====== Record set

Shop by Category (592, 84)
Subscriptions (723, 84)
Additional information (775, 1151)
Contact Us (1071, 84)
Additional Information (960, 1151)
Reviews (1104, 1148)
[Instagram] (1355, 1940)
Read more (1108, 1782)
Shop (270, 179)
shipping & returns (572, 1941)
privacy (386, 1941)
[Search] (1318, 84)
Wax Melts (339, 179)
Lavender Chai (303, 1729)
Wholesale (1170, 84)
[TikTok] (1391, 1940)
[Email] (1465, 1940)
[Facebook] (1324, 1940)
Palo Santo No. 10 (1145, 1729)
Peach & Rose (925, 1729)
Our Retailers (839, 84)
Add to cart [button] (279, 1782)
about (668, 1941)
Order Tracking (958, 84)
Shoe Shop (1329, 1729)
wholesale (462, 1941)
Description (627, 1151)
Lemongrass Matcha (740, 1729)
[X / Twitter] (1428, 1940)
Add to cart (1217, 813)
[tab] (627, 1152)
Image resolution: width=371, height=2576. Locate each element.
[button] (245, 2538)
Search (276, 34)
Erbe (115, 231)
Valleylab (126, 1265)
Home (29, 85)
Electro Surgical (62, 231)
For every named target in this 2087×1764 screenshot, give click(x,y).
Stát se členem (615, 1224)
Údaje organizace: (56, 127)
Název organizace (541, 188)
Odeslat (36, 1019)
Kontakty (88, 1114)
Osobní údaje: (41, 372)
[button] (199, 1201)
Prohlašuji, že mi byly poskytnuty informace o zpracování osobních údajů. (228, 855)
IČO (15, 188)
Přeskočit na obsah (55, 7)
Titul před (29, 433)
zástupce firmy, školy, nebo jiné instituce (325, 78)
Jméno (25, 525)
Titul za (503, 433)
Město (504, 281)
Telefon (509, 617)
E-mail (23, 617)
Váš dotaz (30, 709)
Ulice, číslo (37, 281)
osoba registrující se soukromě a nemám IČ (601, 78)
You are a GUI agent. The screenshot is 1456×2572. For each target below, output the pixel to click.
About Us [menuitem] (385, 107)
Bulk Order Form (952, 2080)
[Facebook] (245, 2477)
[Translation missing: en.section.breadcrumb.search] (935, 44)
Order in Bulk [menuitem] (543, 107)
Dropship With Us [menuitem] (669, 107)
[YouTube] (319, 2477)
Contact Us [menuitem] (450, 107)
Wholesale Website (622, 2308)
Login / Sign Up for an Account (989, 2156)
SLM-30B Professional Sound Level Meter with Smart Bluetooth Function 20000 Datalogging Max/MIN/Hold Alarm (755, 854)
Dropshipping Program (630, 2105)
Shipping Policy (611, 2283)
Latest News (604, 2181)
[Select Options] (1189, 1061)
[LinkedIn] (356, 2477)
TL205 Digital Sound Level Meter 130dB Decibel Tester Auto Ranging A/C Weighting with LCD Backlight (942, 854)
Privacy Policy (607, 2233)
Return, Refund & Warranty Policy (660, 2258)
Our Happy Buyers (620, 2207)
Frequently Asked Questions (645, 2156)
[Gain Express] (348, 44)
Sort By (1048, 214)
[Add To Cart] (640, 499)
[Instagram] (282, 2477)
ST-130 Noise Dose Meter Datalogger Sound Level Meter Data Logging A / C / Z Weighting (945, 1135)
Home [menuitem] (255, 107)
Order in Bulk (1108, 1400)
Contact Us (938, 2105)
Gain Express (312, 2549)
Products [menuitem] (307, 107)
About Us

============

*Work instruction*:
Give back exactly the lines above, from the line containing "wholesale (462, 1941)" through the line containing "Electro Surgical (62, 231)", with both end lines and nothing more.

*Solution to the exercise*:
wholesale (462, 1941)
Description (627, 1151)
Lemongrass Matcha (740, 1729)
[X / Twitter] (1428, 1940)
Add to cart (1217, 813)
[tab] (627, 1152)
Image resolution: width=371, height=2576. Locate each element.
[button] (245, 2538)
Search (276, 34)
Erbe (115, 231)
Valleylab (126, 1265)
Home (29, 85)
Electro Surgical (62, 231)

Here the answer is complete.